- Written request 1 -
Reproduce the stretch of the issue thread from "raulcd · 2023-06-27T14:15:07Z" through "look at this?", word for word.
- Written request 2 -
Check each statement against the issue thread and answer yes or no, quoting the words from the thread that decide it. (a) The 11th May run finished in 405 seconds. (b) The issue is filed under the Python component. (c) westonpace suggested that testing one or two of the 8 integer types is often enough.
- Written request 3 -
Continue the issue thread from where it stops.

[CI][C++] Nightly test-conda-cpp-valgrind is flaky due to arrow-compute-vector-test taking closer to 500 seconds #35636

raulcd · 2023-05-17T13:19:44Z

Describe the bug, including details regarding any error messages, version, and platform.

Sometimes the test-conda-cpp-valgrind nightly test fails due to a timeout on arrow-compute-vector-test. Examples:

test-conda-cpp-valgrind-8th-May --> 8th May
test-conda-cpp-valgrind-17th-May --> 17th May

with the failure:

The following tests FAILED:
	 25 - arrow-compute-vector-test (Timeout)

When it succeeds it is close to the 500 seconds, example:

test-conda-cpp-valgrind-11th-May --> 11th May, 405 seconds
test-conda-cpp-valgrind-13th-May--> 13th May, 468 seconds

I am not sure whether we should reduce the tests time or split the test so we stop getting those timeouts.

Component(s)

C++, Continuous Integration

The text was updated successfully, but these errors were encountered:

westonpace · 2023-05-18T13:21:06Z

I think we could probably be more selective about which types we test (e.g. testing one or two of the 8 integer types is often sufficient) if we really wanted to trim down the runtimes.

raulcd · 2023-06-27T14:15:07Z

@westonpace @pitrou should we do something about this flaky one?

pitrou · 2023-06-27T14:29:23Z

@raulcd Someone should ideally take a look into it and try to reduce the runtime under Valgrind.

For example, it's not obvious that testing all datatypes exhaustively with random input is useful (why all integers, both signed and unsigned, for example?). Test sizes could also be reduced a bit.

@felipecrv Since you've been working quite a bit on kernels, would you like to take a look at this?

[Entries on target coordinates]
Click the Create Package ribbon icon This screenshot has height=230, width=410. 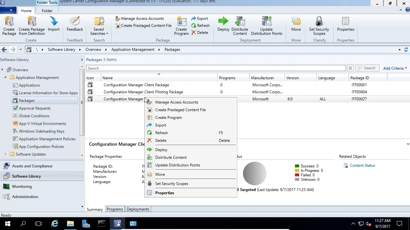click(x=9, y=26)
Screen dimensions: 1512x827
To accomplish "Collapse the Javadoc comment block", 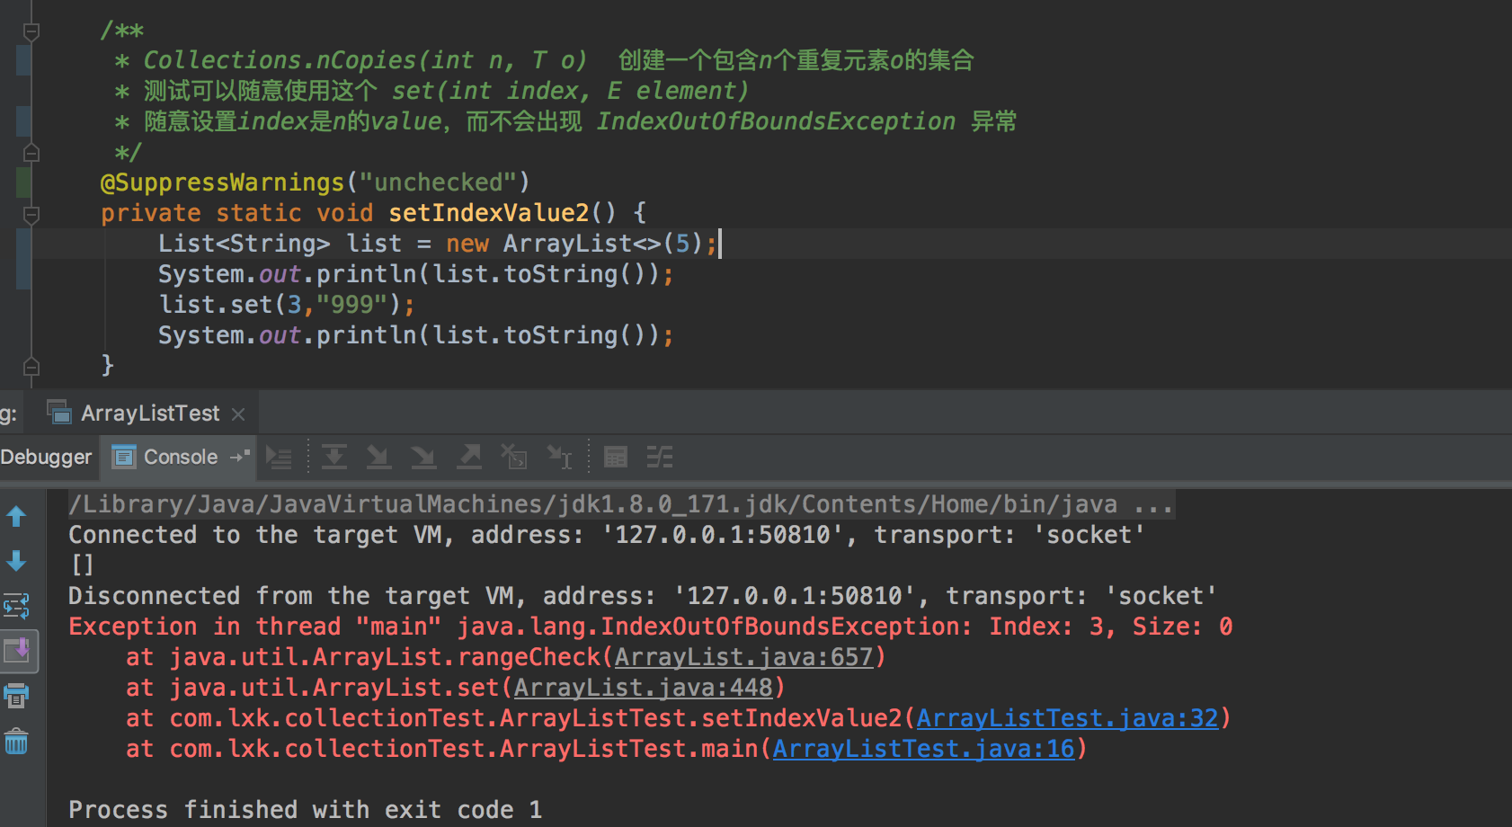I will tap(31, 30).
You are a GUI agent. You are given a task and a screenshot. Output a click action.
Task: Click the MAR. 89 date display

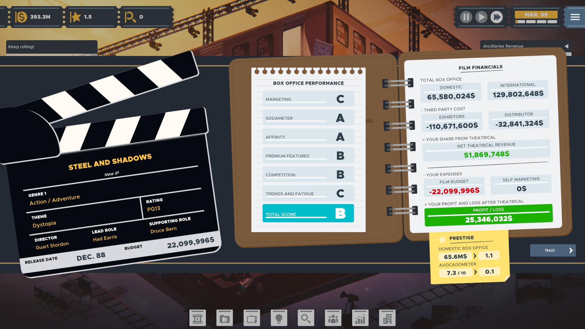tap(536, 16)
...
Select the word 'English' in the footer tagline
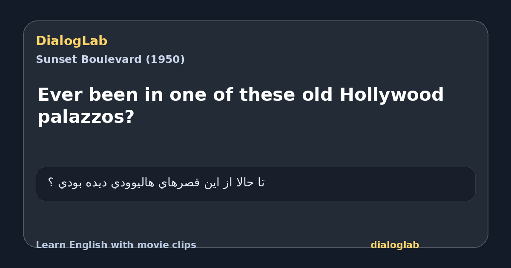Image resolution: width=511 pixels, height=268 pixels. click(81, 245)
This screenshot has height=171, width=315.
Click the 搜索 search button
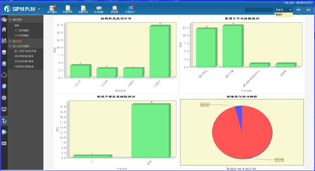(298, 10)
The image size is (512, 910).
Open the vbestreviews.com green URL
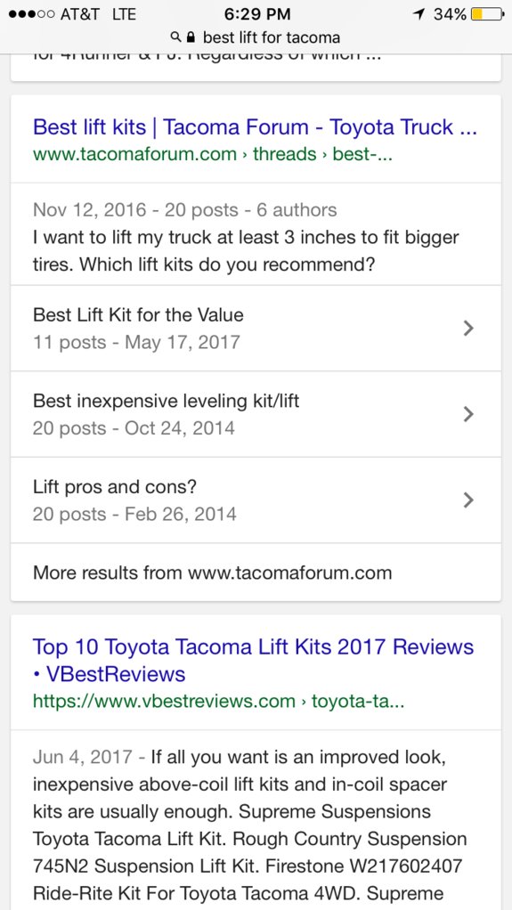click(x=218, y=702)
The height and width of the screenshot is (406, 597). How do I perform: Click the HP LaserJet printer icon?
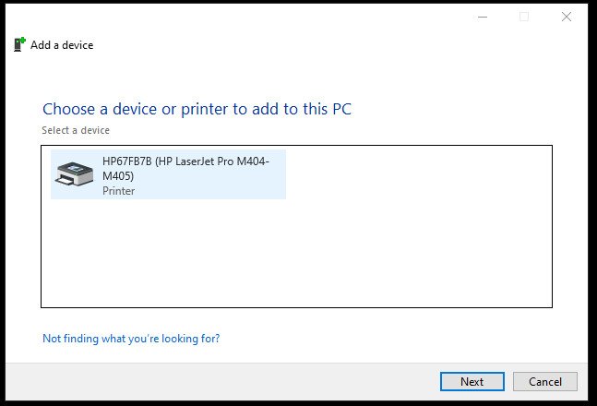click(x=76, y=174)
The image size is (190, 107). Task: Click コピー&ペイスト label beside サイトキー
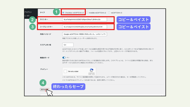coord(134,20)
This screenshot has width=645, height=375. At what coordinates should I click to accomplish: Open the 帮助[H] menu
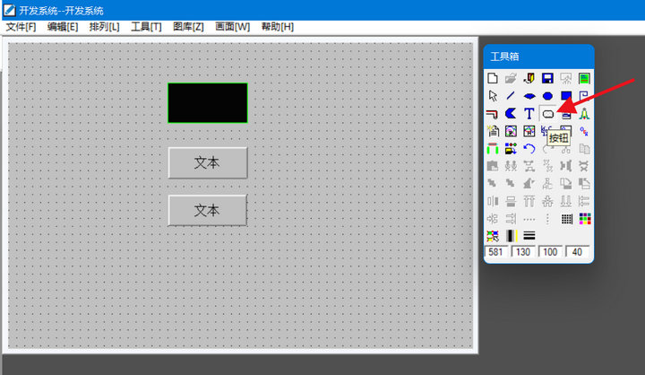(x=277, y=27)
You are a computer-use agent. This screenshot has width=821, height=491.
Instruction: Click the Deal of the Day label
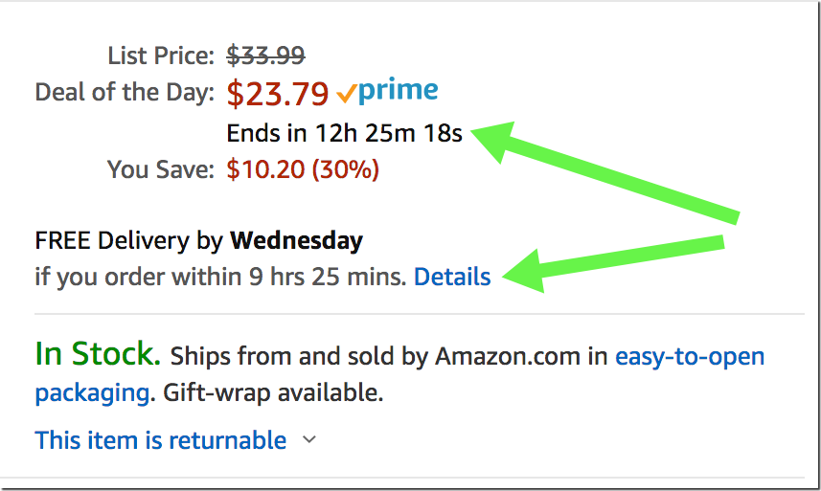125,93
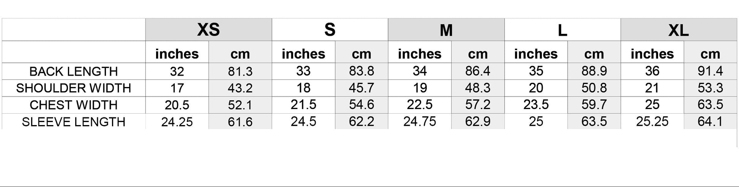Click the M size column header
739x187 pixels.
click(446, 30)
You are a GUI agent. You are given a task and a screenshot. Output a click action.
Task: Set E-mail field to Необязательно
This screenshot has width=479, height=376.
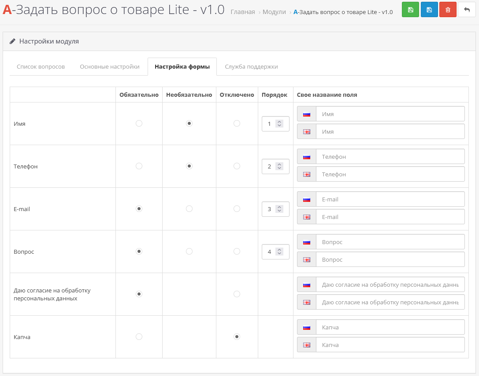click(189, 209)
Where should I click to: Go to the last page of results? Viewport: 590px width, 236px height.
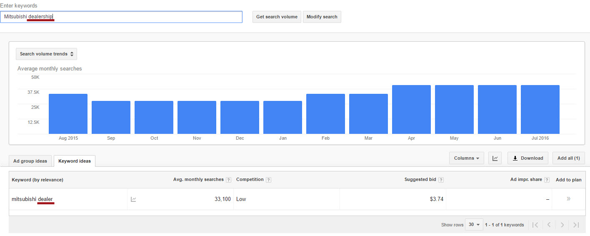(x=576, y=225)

- Right answer 1 -
raulcd · 2023-06-27T14:15:07Z

@westonpace @pitrou should we do something about this flaky one?

pitrou · 2023-06-27T14:29:23Z

@raulcd Someone should ideally take a look into it and try to reduce the runtime under Valgrind.

For example, it's not obvious that testing all datatypes exhaustively with random input is useful (why all integers, both signed and unsigned, for example?). Test sizes could also be reduced a bit.

@felipecrv Since you've been working quite a bit on kernels, would you like to take a look at this?

- Right answer 2 -
(a) Yes: "test-conda-cpp-valgrind-11th-May --> 11th May, 405 seconds"
(b) No: "C++, Continuous Integration"
(c) Yes: "testing one or two of the 8 integer types is often sufficient"

- Right answer 3 -
Note that you can use Archery to run the Valgrind CI job, for example archery docker run conda-cpp-valgrind.
I would recommended shelling in the Docker image, though (archery docker run conda-cpp-valgrind bash), allowing you to build and test more selectively.

pitrou · 2023-06-27T14:30:34Z

An orthogonal solution is to split arrow-compute-vector-test into two or three independent test executables (for example: 1) sort+rank+top/bottomK 2) select+filter 3) all the rest). But, while that would workaround the timeout problem, it wouldn't reduce the total CI runtime.

felipecrv · 2023-06-28T22:27:09Z

An orthogonal solution is to split arrow-compute-vector-test into two or three independent test executables (for example: 1) sort+rank+top/bottomK 2) select+filter 3) all the rest). But, while that would workaround the timeout problem, it wouldn't reduce the total CI runtime.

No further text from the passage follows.